Model S

How Much Battery Charge Does Your Model S Lose Per Day?

edited November -1 in Model S
Since the last 2 firmware updates, my 70D battery seems to diminish faster than normal when parked. Before it was an average of 3 miles overnight, sitting in the basement parking. Lately, it has gone up to 6 miles! That's double!

And not always overnight, sometimes it could be during the day while parked outside my workplace.

Today around 2pm I returned to work with 189 miles of charge. I came back to my car at 9pm and my battery was at 183 miles.

I've tried manually powering the car 'off' when it's parked, but that doesn't help as the next day my battery has diminished 6-7 miles. I keep thinking maybe my valet drivers drove my car around outside overnight while I was in bed but my odometer proves me wrong.

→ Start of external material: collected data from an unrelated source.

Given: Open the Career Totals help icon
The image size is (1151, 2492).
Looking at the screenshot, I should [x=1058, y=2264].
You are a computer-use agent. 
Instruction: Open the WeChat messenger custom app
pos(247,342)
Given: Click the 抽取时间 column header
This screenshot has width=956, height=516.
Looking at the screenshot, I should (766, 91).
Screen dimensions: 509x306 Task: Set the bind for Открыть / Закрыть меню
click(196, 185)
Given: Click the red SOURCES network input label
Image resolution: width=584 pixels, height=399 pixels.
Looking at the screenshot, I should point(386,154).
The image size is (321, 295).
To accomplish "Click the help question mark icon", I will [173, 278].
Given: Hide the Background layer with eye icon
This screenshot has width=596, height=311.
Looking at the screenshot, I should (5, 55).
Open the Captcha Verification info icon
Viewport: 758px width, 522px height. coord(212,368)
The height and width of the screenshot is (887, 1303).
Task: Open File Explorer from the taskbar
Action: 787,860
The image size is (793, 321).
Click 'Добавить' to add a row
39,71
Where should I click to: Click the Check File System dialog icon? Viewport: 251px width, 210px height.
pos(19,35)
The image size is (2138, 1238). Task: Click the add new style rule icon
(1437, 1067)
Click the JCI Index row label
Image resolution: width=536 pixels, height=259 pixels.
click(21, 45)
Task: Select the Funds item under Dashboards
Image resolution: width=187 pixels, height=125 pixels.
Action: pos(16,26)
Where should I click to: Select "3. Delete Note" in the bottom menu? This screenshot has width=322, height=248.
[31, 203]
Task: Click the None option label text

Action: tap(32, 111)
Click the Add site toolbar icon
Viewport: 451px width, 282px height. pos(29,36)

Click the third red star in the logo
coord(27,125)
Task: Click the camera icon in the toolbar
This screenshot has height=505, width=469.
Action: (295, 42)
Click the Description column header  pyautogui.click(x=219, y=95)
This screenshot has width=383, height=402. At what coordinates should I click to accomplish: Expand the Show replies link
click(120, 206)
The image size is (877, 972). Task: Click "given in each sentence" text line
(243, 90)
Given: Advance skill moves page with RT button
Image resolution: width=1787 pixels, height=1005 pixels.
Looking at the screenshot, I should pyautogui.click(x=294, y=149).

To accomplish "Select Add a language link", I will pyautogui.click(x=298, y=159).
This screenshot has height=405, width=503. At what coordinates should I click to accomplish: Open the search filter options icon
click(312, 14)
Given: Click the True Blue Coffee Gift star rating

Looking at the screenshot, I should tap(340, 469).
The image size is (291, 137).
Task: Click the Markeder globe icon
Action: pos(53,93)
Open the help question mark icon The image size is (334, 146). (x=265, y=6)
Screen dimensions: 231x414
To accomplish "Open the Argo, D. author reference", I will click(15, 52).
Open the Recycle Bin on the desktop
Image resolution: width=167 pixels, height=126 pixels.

This morning it diminished only 3 miles. But during the afternoon, like I stated above, the battery went down 6 miles while parked outside for 6 hours! (That's a 9 mile loss just parked!) I know Los Angeles weather has been a bit cooler lately but it hasn't been so cold as to affect the battery that much, has it?

I've turned off cabin-overheat protection and the 'always-connected' feature. The car is also in range mode.

At this diminishing rate, if I go away on a holiday for say a month, and leave my battery at 90%, my battery would be dead or nearly dead by the time I get back.

What could be eating up the battery faster? :-( Help..!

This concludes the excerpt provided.